OBJECTIVE:
Transcribe the lines of the records starting at the line containing "Driver Packages icon" and ending at the line containing "coord(291,190)", with both of those lines included.

STORED DATA:

# # # # #

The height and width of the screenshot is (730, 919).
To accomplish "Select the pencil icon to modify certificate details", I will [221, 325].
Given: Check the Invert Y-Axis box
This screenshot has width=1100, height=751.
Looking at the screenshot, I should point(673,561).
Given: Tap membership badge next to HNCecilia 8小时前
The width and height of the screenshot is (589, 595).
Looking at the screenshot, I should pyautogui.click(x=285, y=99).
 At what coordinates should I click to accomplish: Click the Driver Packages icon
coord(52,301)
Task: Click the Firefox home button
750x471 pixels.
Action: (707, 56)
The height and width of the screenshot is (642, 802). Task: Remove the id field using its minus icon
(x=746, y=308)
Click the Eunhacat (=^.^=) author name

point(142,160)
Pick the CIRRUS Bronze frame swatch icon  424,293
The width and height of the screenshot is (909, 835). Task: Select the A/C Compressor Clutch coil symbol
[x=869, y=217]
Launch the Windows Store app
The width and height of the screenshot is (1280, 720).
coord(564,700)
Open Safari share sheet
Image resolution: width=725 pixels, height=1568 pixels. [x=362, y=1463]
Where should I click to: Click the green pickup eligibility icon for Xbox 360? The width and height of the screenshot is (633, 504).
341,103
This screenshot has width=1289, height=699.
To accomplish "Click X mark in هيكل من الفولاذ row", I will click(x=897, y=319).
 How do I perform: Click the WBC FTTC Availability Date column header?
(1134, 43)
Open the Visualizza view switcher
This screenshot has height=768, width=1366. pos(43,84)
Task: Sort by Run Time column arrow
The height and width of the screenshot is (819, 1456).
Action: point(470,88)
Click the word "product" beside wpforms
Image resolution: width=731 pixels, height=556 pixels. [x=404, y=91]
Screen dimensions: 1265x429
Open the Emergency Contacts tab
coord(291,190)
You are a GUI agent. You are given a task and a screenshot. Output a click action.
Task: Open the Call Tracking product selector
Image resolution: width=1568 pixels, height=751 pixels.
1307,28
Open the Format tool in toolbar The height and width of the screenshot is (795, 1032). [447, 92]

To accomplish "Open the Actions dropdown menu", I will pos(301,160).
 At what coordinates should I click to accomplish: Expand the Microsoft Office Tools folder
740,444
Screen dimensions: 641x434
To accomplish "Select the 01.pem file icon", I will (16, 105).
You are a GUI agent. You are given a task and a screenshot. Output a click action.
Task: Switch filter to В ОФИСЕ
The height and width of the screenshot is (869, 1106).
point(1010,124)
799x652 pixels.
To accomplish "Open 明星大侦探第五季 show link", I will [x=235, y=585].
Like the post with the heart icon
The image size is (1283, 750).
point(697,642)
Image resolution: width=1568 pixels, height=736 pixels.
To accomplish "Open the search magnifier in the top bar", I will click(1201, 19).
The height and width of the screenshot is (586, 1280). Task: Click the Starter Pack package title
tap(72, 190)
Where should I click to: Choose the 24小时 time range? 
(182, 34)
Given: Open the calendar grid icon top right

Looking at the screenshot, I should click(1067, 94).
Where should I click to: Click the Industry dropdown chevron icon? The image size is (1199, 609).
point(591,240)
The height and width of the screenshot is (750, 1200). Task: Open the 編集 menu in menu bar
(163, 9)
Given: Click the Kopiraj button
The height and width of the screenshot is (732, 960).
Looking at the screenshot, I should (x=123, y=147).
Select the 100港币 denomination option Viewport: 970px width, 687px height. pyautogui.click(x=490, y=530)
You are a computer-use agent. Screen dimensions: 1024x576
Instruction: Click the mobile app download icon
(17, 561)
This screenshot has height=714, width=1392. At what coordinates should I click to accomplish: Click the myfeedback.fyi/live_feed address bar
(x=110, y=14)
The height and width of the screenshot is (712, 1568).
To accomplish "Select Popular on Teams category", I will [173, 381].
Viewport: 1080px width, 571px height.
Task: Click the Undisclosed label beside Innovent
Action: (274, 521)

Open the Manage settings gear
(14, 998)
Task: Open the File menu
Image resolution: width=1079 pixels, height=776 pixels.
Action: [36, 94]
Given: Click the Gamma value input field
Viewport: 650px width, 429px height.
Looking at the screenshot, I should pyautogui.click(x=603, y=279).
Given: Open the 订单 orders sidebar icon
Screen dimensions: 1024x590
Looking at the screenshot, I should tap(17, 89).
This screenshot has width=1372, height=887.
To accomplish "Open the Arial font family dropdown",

# # # # #

FULL ANSWER:
 At what coordinates should I click to accomplish: Click the Driver Packages icon
coord(52,301)
Task: Click the Firefox home button
750x471 pixels.
Action: (707, 56)
The height and width of the screenshot is (642, 802). Task: Remove the id field using its minus icon
(x=746, y=308)
Click the Eunhacat (=^.^=) author name

point(142,160)
Pick the CIRRUS Bronze frame swatch icon  424,293
The width and height of the screenshot is (909, 835). Task: Select the A/C Compressor Clutch coil symbol
[x=869, y=217]
Launch the Windows Store app
The width and height of the screenshot is (1280, 720).
coord(564,700)
Open Safari share sheet
Image resolution: width=725 pixels, height=1568 pixels. [x=362, y=1463]
Where should I click to: Click the green pickup eligibility icon for Xbox 360? The width and height of the screenshot is (633, 504).
341,103
This screenshot has width=1289, height=699.
To accomplish "Click X mark in هيكل من الفولاذ row", I will click(x=897, y=319).
 How do I perform: Click the WBC FTTC Availability Date column header?
(1134, 43)
Open the Visualizza view switcher
This screenshot has height=768, width=1366. pos(43,84)
Task: Sort by Run Time column arrow
The height and width of the screenshot is (819, 1456).
Action: point(470,88)
Click the word "product" beside wpforms
Image resolution: width=731 pixels, height=556 pixels. [x=404, y=91]
Screen dimensions: 1265x429
Open the Emergency Contacts tab
coord(291,190)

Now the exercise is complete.